## WHAT TO DO
Answer these questions about the thread below, one per line:
1. In which ACS version were all of Murilo's tests done?
2. What service does Murilo restart before marking the KVM host as degraded?
3. According to Bryan, when is the lock removed under NFSv4?

--- BEGIN SELECTED EXCERPT ---

Hello, Murilo

NFSv3 has this behaviour, and it is a known issue, see this thread for reference[1]. This situation does not occur using version 4 of the protocol, as it changed the way lock works in this version. However, you mentioned you changed the storage to NFSv4, did you change the lock lease time of the NFS protocol? This situation should not happen with NFSv4, as the lock is removed if the client does not renew the lease, you can refer to [2] for more details upon the difference in lock mechanism between NFSv3 and NFSv4.

Best regards,
Bryan

[1]: https://bugzilla.redhat.com/show_bug.cgi?id=1547095#c43
[2]: https://community.netapp.com/t5/Tech-ONTAP-Blogs/NFSv3-and-NFSv4-What-s-the-difference/ba-p/441316#toc-hId-2029730352

On 15/04/2024 14:16, Murilo Moura wrote:
Complementing the case... I did a new test and found that the problem really lies in the lock generated in NFS.

When the KVM host has a virtualized instance running (with NFS primary storage) and this host suddenly loses power, the HA scheme only works if before marking the host as degraded I restart the NFS service to unlock the machine's file virtual. Doing it this way, I restart the NFS server (with this the file locks are released) and then, when I mark the KVM host as degraded, all failover happens automatically.

In conclusion, my problem is in fact this lock generated on the volume shared via NFS...

All tests were done in ACS version 4.19.0.1

image.png

image.png


regards,

Murilo Moura



On Mon, Apr 15, 2024 at 2:07 PM Murilo Moura <a...@bigsys.com.br> wrote:

    Correct, the user instance and the computing offer have HA enabled.

    regards,

    Murilo Moura


    On Mon, Apr 15, 2024 at 4:00 AM <m...@swen.io> wrote:

        HI Murilo,

        just checking, the user instance you are talking about are
        using a service offering with HA enabled, correct?

        Regards,
        Swen

        -----Ursprüngliche Nachricht-----
        Von: Murilo Moura <a...@bigsys.com.br>
        Gesendet: Sonntag, 14. April 2024 06:31
        An: users@cloudstack.apache.org
        Betreff: Re: AW: Manual fence KVM Host

        Hello Guto!


        I carefully checked the instructions that you and Daniel left
        in this thread that I opened, but one point is not working and
        I would like to see if you have experienced something similar...

--- END SELECTED EXCERPT ---
--- BEGIN RECORDED DATA ---

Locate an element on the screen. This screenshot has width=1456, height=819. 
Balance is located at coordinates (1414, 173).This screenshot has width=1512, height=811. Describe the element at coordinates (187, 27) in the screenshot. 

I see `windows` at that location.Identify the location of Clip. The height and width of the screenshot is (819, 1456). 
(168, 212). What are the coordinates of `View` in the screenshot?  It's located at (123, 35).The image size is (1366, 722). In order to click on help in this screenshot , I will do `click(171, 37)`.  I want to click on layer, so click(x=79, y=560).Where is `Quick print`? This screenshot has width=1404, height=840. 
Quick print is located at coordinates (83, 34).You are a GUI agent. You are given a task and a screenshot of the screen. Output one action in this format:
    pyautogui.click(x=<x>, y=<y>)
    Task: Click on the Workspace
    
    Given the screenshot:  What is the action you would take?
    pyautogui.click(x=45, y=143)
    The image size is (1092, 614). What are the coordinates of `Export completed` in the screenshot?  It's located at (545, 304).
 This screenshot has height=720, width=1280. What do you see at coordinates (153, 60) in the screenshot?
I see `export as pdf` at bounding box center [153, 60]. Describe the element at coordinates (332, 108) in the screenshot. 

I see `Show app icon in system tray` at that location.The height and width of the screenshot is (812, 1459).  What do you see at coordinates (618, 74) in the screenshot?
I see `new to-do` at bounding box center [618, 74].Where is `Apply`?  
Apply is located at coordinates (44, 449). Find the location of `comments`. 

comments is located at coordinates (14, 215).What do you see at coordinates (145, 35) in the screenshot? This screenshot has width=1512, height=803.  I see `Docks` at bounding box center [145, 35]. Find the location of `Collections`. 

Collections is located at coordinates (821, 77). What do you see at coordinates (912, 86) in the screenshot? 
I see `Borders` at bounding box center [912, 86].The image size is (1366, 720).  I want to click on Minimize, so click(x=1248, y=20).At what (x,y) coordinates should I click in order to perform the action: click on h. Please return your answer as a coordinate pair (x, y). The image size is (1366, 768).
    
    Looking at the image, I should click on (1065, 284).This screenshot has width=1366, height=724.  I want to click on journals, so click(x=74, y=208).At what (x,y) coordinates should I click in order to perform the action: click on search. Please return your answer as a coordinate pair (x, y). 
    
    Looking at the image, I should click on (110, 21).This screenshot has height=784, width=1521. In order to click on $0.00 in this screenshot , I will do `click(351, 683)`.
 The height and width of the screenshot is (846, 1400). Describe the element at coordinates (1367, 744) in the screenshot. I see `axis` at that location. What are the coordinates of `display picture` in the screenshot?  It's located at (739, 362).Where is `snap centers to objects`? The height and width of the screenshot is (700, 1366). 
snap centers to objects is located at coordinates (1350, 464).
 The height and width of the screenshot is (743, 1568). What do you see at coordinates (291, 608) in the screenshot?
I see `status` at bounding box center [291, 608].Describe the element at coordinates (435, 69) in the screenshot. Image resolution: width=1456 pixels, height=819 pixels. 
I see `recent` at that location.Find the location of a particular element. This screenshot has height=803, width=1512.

--- END RECORDED DATA ---

## SOLUTION BELOW
1. 4.19.0.1
2. The NFS service (the NFS server)
3. When the client does not renew the lease